- PARTS OF THE EXERCISE
(a) Say whether each statement agrees with the text on irritable bowel syndrome, answering yes or no and quoting the words of the text that decide it: (i) The exact cause of IBS is known. (ii) Bran is part of the grain itself. (iii) The 2008 study found peppermint oil more effective than placebo in treating IBS.
(b) Write a continuation of the text on irritable bowel syndrome, picking up after its final sentence.

Literatus: The mysterious gut-A A +A
Tuesday, July 31, 2012
IRRITABLE bowel syndrome (IBS) is the hallmark of a tension-filled, all-rushing lifestyle in today’s increasingly urbanized society. Abdominal pain or discomfort and a change in bowel habit are mainstays. By its name alone—being a syndrome, that is—much of it has not been understood yet. In fact, there has been no known structural or anatomical explanation accounting for its symptoms and “disease” manifestations.
IBS therefore remains a mystery. Its exact cause remains unknown to-date. That explains why its management centers on treating or alleviating its symptoms.
There are theories though. But like all of them, these remain to be proven still. And we will wait for that time to come before talking about those here.
A study in 2008 concluded that certain groups of food and medicine are more effective than placebo in treating IBS. These are fibers, antispasmodics and peppermint oil.
A traditional treatment of IBS takes the form of dietary fibers based on a widely accepted effect (that is, acceptance among herbalists) in cleansing the intestines from toxins from food ingested. Two of the most common fibers are bran and ispaghula husk.
Bran is the hard outer layer of grain plants, such as rice, corn, wheat, oats, barley and millet. It is particularly rich in dietary fiber in the forms of beta-glucan, pectin and gum. But take note that bran is not chaff. Chaff is coarser and scaly, and merely surrounds the grain, not forming part of the grain itself. Bran is part of the grain itself.

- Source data
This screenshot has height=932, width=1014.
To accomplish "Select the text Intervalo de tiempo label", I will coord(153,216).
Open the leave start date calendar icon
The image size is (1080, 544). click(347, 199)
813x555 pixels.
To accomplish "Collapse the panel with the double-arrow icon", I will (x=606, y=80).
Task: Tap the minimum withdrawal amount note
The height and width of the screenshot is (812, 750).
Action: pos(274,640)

--

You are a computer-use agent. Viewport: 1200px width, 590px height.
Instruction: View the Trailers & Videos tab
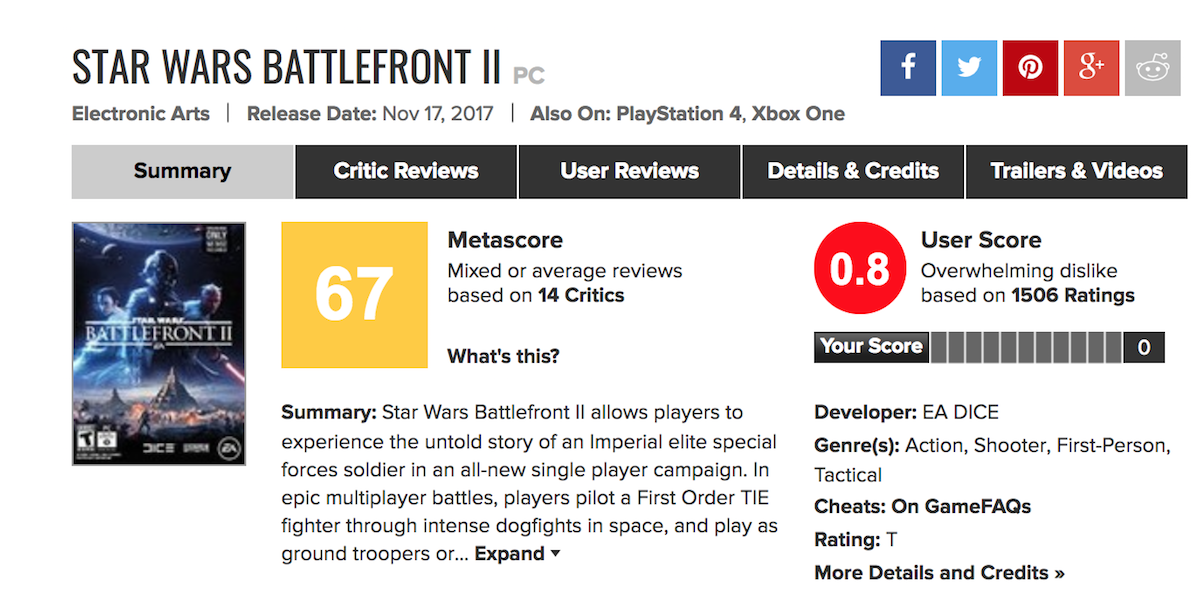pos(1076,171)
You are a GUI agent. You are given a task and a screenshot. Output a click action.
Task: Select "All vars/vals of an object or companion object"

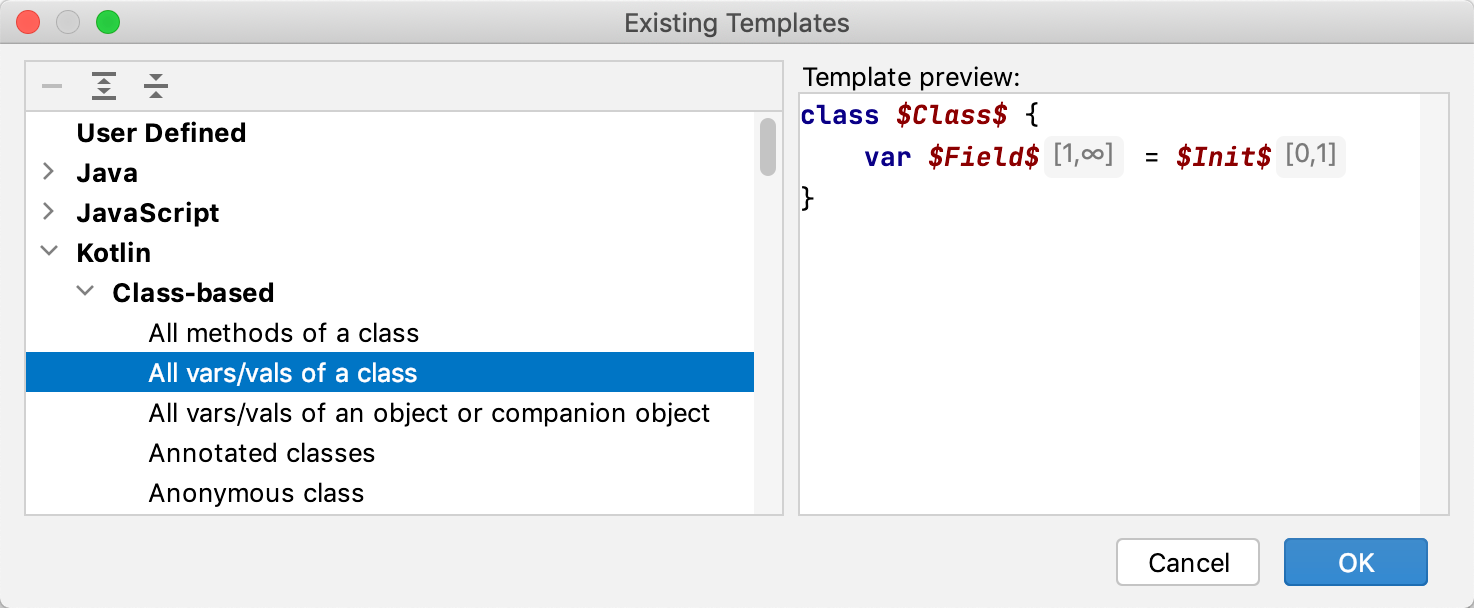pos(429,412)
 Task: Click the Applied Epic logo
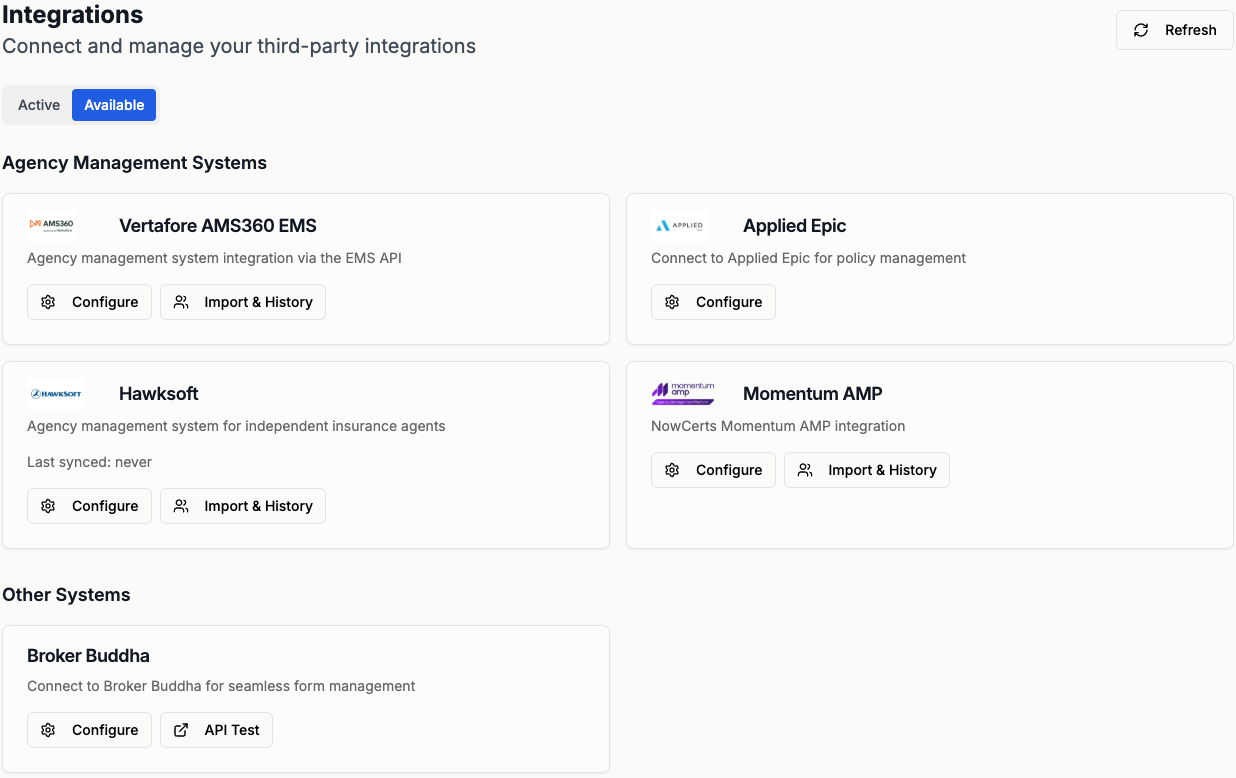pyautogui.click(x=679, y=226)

- RESPONSE LIST
(a)
(i) No: "Its exact cause remains unknown to-date."
(ii) Yes: "Bran is part of the grain itself."
(iii) Yes: "These are fibers, antispasmodics and peppermint oil."

(b)
The ispaghula husk is actually the seed husk of psyllium, known in the United Kingdom as ispaghula. It is a portion of the seeds of a plantago ovate. Ayuverdic medicine recommends it for colon cleansing as well as better blood circulation. The typical dose is one-three teaspoons per glass of water. Its standard dose is 3.5g husk dissolved in 250 ml water. Over-the-counter laxatives and fiber supplements—such as Metamucil, Colone Cleanse, Serutan, Fybogel, Bonvit and Effersyliium—have these husks as the main ingredient.
Peppermint oil turned out to be more effective than fibers in combating IBS symptoms.
Where fibers overall improves 43 percent of patients involved in the study, the oil had been shown effective in 74 percent of patients.
We will take up the antispasmodics used in the Ford study in a future issue. In the meantime, let me leave this thought from Pope Benedict XVI: “A critical self-examination would do us all some good.” In a stressful lifestyle, such a thought can work wonders when followed.
Published in the Sun.Star Cebu newspaper on August 01, 2012.